======== ENTRIES

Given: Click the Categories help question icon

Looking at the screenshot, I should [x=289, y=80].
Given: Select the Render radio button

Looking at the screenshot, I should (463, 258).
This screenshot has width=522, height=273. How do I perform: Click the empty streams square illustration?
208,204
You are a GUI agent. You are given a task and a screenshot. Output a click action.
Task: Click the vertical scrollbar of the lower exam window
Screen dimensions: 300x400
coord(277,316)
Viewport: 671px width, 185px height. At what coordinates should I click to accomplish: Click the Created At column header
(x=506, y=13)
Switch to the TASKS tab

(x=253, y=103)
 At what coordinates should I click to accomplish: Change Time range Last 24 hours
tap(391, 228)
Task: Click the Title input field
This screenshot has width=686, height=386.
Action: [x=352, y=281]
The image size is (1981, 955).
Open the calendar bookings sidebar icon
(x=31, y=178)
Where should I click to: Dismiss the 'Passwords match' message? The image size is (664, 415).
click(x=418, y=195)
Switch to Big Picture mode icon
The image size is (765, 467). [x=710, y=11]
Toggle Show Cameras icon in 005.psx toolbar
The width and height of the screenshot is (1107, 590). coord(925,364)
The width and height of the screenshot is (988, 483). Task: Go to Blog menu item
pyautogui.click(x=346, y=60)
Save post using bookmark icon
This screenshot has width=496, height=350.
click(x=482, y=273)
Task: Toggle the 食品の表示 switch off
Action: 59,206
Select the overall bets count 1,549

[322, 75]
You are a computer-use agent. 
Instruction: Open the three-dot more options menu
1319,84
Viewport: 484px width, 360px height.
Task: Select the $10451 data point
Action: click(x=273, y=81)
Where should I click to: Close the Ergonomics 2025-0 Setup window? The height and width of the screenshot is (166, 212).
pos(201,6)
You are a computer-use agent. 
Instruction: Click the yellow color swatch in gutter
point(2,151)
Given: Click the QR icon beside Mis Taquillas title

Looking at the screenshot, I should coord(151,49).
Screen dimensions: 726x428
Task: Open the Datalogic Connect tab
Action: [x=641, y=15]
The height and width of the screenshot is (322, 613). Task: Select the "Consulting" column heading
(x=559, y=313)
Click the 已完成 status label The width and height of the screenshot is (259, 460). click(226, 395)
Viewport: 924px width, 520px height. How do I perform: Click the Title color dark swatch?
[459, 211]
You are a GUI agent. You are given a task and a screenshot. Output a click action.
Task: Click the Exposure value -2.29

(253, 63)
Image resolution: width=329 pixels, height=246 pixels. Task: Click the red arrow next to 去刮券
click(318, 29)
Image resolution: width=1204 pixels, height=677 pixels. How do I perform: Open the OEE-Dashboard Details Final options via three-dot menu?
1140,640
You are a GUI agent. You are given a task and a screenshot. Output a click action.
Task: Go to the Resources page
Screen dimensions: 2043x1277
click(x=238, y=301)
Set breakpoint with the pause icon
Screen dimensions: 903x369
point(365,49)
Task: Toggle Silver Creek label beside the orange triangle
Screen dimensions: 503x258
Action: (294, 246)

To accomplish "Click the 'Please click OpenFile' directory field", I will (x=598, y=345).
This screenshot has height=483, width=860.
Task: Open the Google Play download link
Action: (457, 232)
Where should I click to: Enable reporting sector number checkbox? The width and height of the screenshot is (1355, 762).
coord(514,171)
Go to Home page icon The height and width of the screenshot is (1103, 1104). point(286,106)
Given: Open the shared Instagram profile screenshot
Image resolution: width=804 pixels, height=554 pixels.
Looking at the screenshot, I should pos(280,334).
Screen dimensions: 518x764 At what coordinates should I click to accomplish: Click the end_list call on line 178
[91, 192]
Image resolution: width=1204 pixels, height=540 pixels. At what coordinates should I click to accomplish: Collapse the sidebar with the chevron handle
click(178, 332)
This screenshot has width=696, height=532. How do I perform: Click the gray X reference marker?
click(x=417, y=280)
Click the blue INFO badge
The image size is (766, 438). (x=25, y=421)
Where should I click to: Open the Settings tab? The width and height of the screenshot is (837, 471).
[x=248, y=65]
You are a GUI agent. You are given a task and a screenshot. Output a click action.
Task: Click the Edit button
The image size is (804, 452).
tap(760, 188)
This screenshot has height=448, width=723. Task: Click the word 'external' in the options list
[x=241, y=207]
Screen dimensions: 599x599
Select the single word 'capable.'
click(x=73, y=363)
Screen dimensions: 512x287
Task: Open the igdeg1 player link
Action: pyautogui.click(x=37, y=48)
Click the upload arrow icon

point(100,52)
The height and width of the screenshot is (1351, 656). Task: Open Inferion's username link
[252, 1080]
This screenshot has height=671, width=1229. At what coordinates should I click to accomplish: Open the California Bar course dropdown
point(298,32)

================

OBJECTIVE =>
Copy out each of the items above word for word, line by line, without changing anything.

RESULT BELOW =>
Given: Click the Categories help question icon

Looking at the screenshot, I should [x=289, y=80].
Given: Select the Render radio button

Looking at the screenshot, I should (463, 258).
This screenshot has width=522, height=273. How do I perform: Click the empty streams square illustration?
208,204
You are a GUI agent. You are given a task and a screenshot. Output a click action.
Task: Click the vertical scrollbar of the lower exam window
Screen dimensions: 300x400
coord(277,316)
Viewport: 671px width, 185px height. At what coordinates should I click to accomplish: Click the Created At column header
(x=506, y=13)
Switch to the TASKS tab

(x=253, y=103)
 At what coordinates should I click to accomplish: Change Time range Last 24 hours
tap(391, 228)
Task: Click the Title input field
This screenshot has width=686, height=386.
Action: [x=352, y=281]
The image size is (1981, 955).
Open the calendar bookings sidebar icon
(x=31, y=178)
Where should I click to: Dismiss the 'Passwords match' message? The image size is (664, 415).
click(x=418, y=195)
Switch to Big Picture mode icon
The image size is (765, 467). [x=710, y=11]
Toggle Show Cameras icon in 005.psx toolbar
The width and height of the screenshot is (1107, 590). coord(925,364)
The width and height of the screenshot is (988, 483). Task: Go to Blog menu item
pyautogui.click(x=346, y=60)
Save post using bookmark icon
This screenshot has width=496, height=350.
click(x=482, y=273)
Task: Toggle the 食品の表示 switch off
Action: 59,206
Select the overall bets count 1,549

[322, 75]
You are a computer-use agent. 
Instruction: Open the three-dot more options menu
1319,84
Viewport: 484px width, 360px height.
Task: Select the $10451 data point
Action: click(x=273, y=81)
Where should I click to: Close the Ergonomics 2025-0 Setup window? The height and width of the screenshot is (166, 212).
pos(201,6)
You are a computer-use agent. 
Instruction: Click the yellow color swatch in gutter
point(2,151)
Given: Click the QR icon beside Mis Taquillas title

Looking at the screenshot, I should coord(151,49).
Screen dimensions: 726x428
Task: Open the Datalogic Connect tab
Action: [x=641, y=15]
The height and width of the screenshot is (322, 613). Task: Select the "Consulting" column heading
(x=559, y=313)
Click the 已完成 status label The width and height of the screenshot is (259, 460). click(226, 395)
Viewport: 924px width, 520px height. How do I perform: Click the Title color dark swatch?
[459, 211]
You are a GUI agent. You are given a task and a screenshot. Output a click action.
Task: Click the Exposure value -2.29

(253, 63)
Image resolution: width=329 pixels, height=246 pixels. Task: Click the red arrow next to 去刮券
click(318, 29)
Image resolution: width=1204 pixels, height=677 pixels. How do I perform: Open the OEE-Dashboard Details Final options via three-dot menu?
1140,640
You are a GUI agent. You are given a task and a screenshot. Output a click action.
Task: Go to the Resources page
Screen dimensions: 2043x1277
click(x=238, y=301)
Set breakpoint with the pause icon
Screen dimensions: 903x369
point(365,49)
Task: Toggle Silver Creek label beside the orange triangle
Screen dimensions: 503x258
Action: (294, 246)

To accomplish "Click the 'Please click OpenFile' directory field", I will (x=598, y=345).
This screenshot has height=483, width=860.
Task: Open the Google Play download link
Action: (457, 232)
Where should I click to: Enable reporting sector number checkbox? The width and height of the screenshot is (1355, 762).
coord(514,171)
Go to Home page icon The height and width of the screenshot is (1103, 1104). point(286,106)
Given: Open the shared Instagram profile screenshot
Image resolution: width=804 pixels, height=554 pixels.
Looking at the screenshot, I should pos(280,334).
Screen dimensions: 518x764 At what coordinates should I click to accomplish: Click the end_list call on line 178
[91, 192]
Image resolution: width=1204 pixels, height=540 pixels. At what coordinates should I click to accomplish: Collapse the sidebar with the chevron handle
click(178, 332)
This screenshot has width=696, height=532. How do I perform: Click the gray X reference marker?
click(x=417, y=280)
Click the blue INFO badge
The image size is (766, 438). (x=25, y=421)
Where should I click to: Open the Settings tab? The width and height of the screenshot is (837, 471).
[x=248, y=65]
You are a GUI agent. You are given a task and a screenshot. Output a click action.
Task: Click the Edit button
The image size is (804, 452).
tap(760, 188)
This screenshot has height=448, width=723. Task: Click the word 'external' in the options list
[x=241, y=207]
Screen dimensions: 599x599
Select the single word 'capable.'
click(x=73, y=363)
Screen dimensions: 512x287
Task: Open the igdeg1 player link
Action: pyautogui.click(x=37, y=48)
Click the upload arrow icon

point(100,52)
The height and width of the screenshot is (1351, 656). Task: Open Inferion's username link
[252, 1080]
This screenshot has height=671, width=1229. At what coordinates should I click to accomplish: Open the California Bar course dropdown
point(298,32)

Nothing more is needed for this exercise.